Last Friday morning, getting ready to ring the New York Stock Exchange’s opening bell, the cowboys of PBR walked onto the trading floor to hoots and hollers of “Yellowstone! Yellowstone!”
That’s all right with PBR Commissioner and CEO Sean Gleason, though when comparisons of his sport’s increasing popularity are made with cable’s No. 1 drama, he points out that PBR, down at the stock exchange celebrating its 30th anniversary with three-decade partner Wrangler, has been promoting Western ways for three decades.
Whether it’s the pixie dirt that seems to be surrounding the sport of pro bull riding or the vaunted “Yellowstone Effect,” professional bull riding is on a roll: Bobby DelVecchio, a legendary rodeo cowboy from, of all places, the Bronx, rang the opening bell, and the market soared 702 points.
DelVecchio’s story is made for the big screen: 50 years ago when the rodeo came to town, he hopped the turnstiles in the Bronx for a subway to midtown to shine boots and shoes at The Garden.

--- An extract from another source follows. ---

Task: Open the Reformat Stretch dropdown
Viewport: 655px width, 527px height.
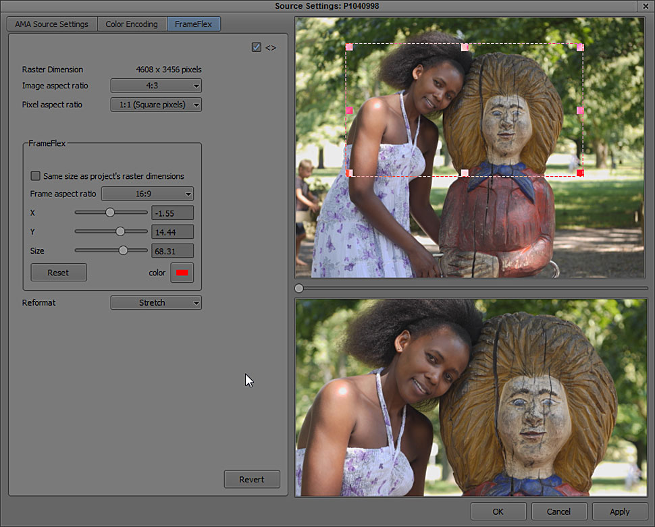Action: 156,303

Bobby used the money to pay his fees for junior rodeo in New Jersey.
Twenty years later, the bull rider known as “the Concrete Cowboy,” who had finished No. 2 in the world three times, was one of 20 rodeo cowboys who kicked in $1,000 to help found the standalone bull riding sport known as Professional Bull Riders. Now he was back in NYC and the Garden to celebrate the sport’s 30 th year anniversary.
The night that DelVecchio triggered a God’s honest bull market, his sport stormed into MSG for the 16th time and over the weekend would set an organization attendance record at “The World’s Most Famous Arena,” welcoming 38,000 fans, ncluding a raucous, sold-out Saturday night.

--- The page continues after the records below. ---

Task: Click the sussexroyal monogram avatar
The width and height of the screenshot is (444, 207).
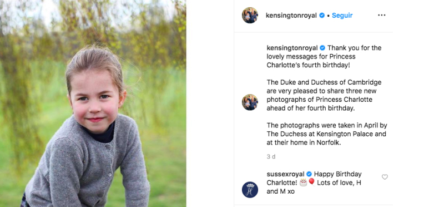Action: coord(250,190)
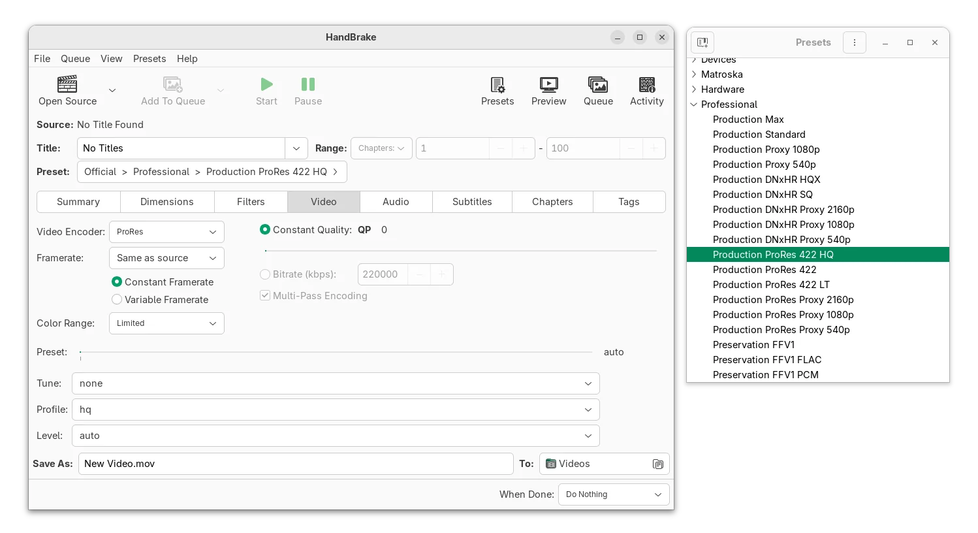Screen dimensions: 978x533
Task: Open the Preview window icon
Action: 548,84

PBR is a collision sport wrapped in a Broadway show. When Official Entertainer Flint Rasmussen pulled out his harmonica on the shark cage to perform Billy Joel’s Piano Man at “9 o’clock on a Saturday,” the entire packed arena was swaying in song. Demand was so great this weekend that the organization’s overwhelmed ticketing department was painfully slow on my own request; for the league, that’s a customer service issue to be addressed, but one I assume they’ll gladly deal with.
PBR’s growth in New York wasn’t instant, according to Gleason. He remembers 18 years ago (one year was skipped at MSG due to COVID), when he was supporting then-CEO Randy Bernard, nobody knew what the heck bull riding was, let alone coming to the event, and the two were handing out tickets on 7 th Avenue. Bernard and Gleason had ingeniously created stickers in the shape of bull heads, and they stuck them to manhole covers throughout Manhattan. The stickers were creating a lot of buzz – subterranean steam would rise from the bulls’ noses. The City got hip to it and levied a fine.
Gleason gladly paid the penalty for the publicity value; a few years later, he spent serious money to buck bulls in Times Square, drawing even more attention. That caught the eye of CBS executives and helped lead to a TV deal for PBR, which continues to this day and goes until 2028.
The new bull riding book, Love & Try, by my Fordham classmate Andrew Giangola, recounts another story showing how far PBR has come in the Big Apple. In one of the early events, the rider Pistol Robinson had a terrible wreck, breaking both his legs. Racing to the hospital, the ambulance hit every pothole imaginable, which was not pleasant for Robinson. In the emergency room, doctors asked how this accident had happened.
“Riding bulls,” Robinson said.
Nobody would believe it. There are no bulls in Manhattan! They kept asking the question. Each time the answer was the same. One nurse speculated that the guy dressed up like a cowboy must be drunk or on drugs believing it’ Halloween.
Finally, the Texan conceded: “OK, OK. I was hit by a cab. Can you fix me up?” On Sunday night, after two-time World Champion and New York winner Jose Vitor Leme hoisted the Charging Bull trophy, as fans poured from the Garden, Kosha Dillz, a hip hop musician, was rappin about bull riding on the corner of 8 th Avenue and 33rd Street.
Giangola happened to be carrying the event’s silver bull championship trophy created by the Sicilian artist Arturo di Modica, who also made the much bigger, world’s most famous bull sculpture; 7,000 pounds of brass bovine bravado that sits near the stock exchange the cowboys had visited two days earlier.
He handed the rapper the one-of-a-kind work and rolled video for PBR’s Instagram feed.
When the street rappers are onto you, it’s safe to say you’ve finally made it in New York.